Nous continuons la publication de traductions de textes féministes chinoises au sujet du harcèlement sexuel. Ce texte, toujours tiré du site Chuang, est précédé ici d’une présentation par un des animateurs du site :  

« Nous avons décidé de traduire ce texte du chinois pour plusieurs raisons. Depuis que les « cinq féministes » ont été incarcérées pendant 37 jours au début de 2015, le harcèlement sexuel dans les transports publics est devenu un enjeu central pour les féministes et d’autres activistes en Chine. Comme cela a été raconté dans l’article de Peng X « Nous devrions tous être féministes ? La répression, la récupération et les nouveaux métros réservés aux femmes en Chine », l’année dernière les féministes du Guangdong ont levé des fonds et conçu des affiches pour attirer l’attention sur ce problème, mais toutes leurs propositions furent rejetées par les autorités des transports publics. Les activistes ont répondu en portant elles-mêmes les affiches dans une campagne intitulée #jesuisuneaffichequimarche, campagne qui leur a valu la visite de la police et même l’expulsion de leur logement. Dans le même temps, l’État a tacitement essayé d’apaiser les préoccupations montantes concernant ce problème que reflétait l’activisme féministe, en introduisant des « wagons prioritaires pour les femmes » dans deux villes et des bus réservés aux femmes dans une autre- quoique les médias aient expliqué que cela s’adressait en priorité aux femmes enceintes et aux mères de famille. Comme le soulignait sardoniquement une féministe « leur principale préoccupation ce n’est pas nous mais nos enfants, ceux que nous portons dans notre ventre, ou que nous aurons dans le futur. »

Les féministes ont répondu aux nouveaux wagons de deux manières différentes qui reflètent une division entre celles qui défendent une extension de l’État de droit et celles qui se concentrent sur la défense de l’action directe comme moyen de « construire une société en accord avec les objectifs de libération des femmes »- comme le résume le texte traduit ci dessus. Une des « cinq féministes » a écrit une critique des wagons réservés aux femmes pour Tootopia, une plate-forme gauchiste populaire qui s’adresse prioritairement aux étudiants. Elle y écrit que cette politique montre que l’État se préoccupe du droit des femmes, mais que cette préoccupation devrait se porter sur l’amélioration des lois et des mesures de maintien de l’ordre, notamment un plus grand usage des caméras de surveillance. Au contraire, l’article qui suit (publié sur une autre plate-forme appelée Jianjiao, qui s’adresse aux travailleuses migrantes) avance que cette politique semble au mieux exprimer des préoccupations non pour les femmes mais pour leurs enfants, et au pire vise à renforcer les rôles traditionnels de genre tandis que l’État, de l’ autre côté, harcèle chez elles les féministes.

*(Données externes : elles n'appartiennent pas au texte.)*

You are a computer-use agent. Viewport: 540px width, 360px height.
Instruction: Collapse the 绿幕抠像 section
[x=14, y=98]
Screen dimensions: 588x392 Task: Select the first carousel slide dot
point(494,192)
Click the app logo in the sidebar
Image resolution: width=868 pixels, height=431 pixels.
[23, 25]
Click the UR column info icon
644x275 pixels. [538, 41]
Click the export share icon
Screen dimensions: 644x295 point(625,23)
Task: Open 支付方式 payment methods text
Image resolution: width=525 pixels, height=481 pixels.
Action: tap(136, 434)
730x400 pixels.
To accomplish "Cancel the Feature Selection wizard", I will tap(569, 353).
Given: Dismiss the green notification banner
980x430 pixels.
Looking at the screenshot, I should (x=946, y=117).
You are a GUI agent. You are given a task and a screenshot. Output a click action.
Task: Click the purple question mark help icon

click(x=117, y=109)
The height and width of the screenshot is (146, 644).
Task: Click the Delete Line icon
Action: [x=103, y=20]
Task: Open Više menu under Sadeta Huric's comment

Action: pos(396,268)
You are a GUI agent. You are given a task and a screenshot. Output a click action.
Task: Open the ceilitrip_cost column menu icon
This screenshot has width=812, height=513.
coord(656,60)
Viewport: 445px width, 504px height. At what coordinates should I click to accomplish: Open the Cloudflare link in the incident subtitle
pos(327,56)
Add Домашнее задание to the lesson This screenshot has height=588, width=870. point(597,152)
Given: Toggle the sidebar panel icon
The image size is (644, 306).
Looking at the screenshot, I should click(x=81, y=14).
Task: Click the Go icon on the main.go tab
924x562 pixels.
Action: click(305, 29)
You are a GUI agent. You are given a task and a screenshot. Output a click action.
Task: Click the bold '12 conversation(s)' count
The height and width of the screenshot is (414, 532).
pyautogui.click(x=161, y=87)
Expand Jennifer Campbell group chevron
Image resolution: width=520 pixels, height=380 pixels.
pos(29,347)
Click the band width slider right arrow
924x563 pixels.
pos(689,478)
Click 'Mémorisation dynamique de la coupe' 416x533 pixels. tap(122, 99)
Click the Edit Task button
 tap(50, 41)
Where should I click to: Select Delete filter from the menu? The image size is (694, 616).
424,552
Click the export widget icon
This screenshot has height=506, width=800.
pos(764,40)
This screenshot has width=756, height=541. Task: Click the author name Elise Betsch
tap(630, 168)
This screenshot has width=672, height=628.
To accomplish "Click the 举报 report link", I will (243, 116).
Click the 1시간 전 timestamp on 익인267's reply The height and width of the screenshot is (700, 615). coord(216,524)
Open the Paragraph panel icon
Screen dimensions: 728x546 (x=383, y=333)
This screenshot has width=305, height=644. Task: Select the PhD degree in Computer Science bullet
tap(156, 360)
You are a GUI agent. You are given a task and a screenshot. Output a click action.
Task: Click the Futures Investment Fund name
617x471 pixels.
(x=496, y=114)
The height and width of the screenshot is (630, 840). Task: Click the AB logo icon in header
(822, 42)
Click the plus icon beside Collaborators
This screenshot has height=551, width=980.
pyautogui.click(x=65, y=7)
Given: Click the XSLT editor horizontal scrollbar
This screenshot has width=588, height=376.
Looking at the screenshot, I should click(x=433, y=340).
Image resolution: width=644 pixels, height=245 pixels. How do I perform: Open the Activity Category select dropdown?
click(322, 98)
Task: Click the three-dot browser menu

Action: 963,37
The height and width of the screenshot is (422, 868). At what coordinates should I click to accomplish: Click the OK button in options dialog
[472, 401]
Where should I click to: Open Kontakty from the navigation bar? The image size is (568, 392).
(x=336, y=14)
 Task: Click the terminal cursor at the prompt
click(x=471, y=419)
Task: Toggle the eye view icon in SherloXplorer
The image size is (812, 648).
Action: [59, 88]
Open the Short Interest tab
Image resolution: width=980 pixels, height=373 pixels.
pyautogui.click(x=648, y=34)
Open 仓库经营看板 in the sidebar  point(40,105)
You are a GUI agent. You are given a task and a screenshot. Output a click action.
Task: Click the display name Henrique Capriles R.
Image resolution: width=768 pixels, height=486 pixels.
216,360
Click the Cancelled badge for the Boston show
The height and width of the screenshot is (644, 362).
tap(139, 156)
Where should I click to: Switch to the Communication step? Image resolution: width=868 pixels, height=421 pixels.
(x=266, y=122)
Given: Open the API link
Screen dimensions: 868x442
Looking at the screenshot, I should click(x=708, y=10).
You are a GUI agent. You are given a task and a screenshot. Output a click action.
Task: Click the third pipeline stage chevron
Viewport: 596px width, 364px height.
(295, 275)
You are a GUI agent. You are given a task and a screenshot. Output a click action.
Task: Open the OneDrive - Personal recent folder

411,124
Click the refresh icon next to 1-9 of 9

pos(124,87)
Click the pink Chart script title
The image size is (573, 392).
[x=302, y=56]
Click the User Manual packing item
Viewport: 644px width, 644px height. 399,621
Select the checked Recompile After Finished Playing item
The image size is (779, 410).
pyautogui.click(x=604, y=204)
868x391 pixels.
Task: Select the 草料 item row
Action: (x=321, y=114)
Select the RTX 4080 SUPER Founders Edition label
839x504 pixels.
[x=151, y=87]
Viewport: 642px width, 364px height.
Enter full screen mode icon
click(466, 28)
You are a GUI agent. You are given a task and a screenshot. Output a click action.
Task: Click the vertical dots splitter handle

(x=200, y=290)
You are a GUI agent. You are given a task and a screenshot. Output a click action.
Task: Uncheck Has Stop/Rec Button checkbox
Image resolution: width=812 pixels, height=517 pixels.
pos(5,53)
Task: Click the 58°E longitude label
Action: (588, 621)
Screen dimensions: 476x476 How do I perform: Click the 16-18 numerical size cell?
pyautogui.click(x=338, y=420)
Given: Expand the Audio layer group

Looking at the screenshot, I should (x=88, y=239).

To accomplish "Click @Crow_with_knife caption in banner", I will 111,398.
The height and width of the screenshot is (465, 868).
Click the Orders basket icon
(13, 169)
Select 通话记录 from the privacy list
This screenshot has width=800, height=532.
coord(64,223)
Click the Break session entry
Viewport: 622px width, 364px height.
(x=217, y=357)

Cet article est nouvel exemple de cette approche plus critique et radicale du féminisme en Chine aujourd’hui. Non seulement il appelle à l’action directe comme moyen d’intervention sociale et il fournit des suggestions spécifiques pour l’auto-défense des femmes (recommandant le Wing Chun –un art martial chinois traditionnel, originaire du Sud de la Chine, destiné au combat rapproché, incluant des techniques à mains nues et le maniement d’armes- comme particulièrement approprié à cet effet).

Il fournit aussi un aperçu de la vision du monde de beaucoup de jeunes de gauche, citant le jeune Mao Zedong en même temps que les YPJ de Rojava. Cet article est aussi un bon exemple des façons dont la gauche contemporaine en Chine opère sous l’hégémonie d’un maoïsme latent (quoique relativement défini). Dans ce climat politique, les termes et anecdotes de l’ère révolutionnaire servent toujours de « lingua franca » parmi les activistes à travers tout le spectre politique. Dans ce cas précis, le style de l’original imite beaucoup d’aspects des écrits de l’ère socialiste ce qui rend la traduction difficile.        Peng X

Étudiez le coup de pied dans les xxxxxx et utilisez le pour vous défendre contre le harcèlement sexuel !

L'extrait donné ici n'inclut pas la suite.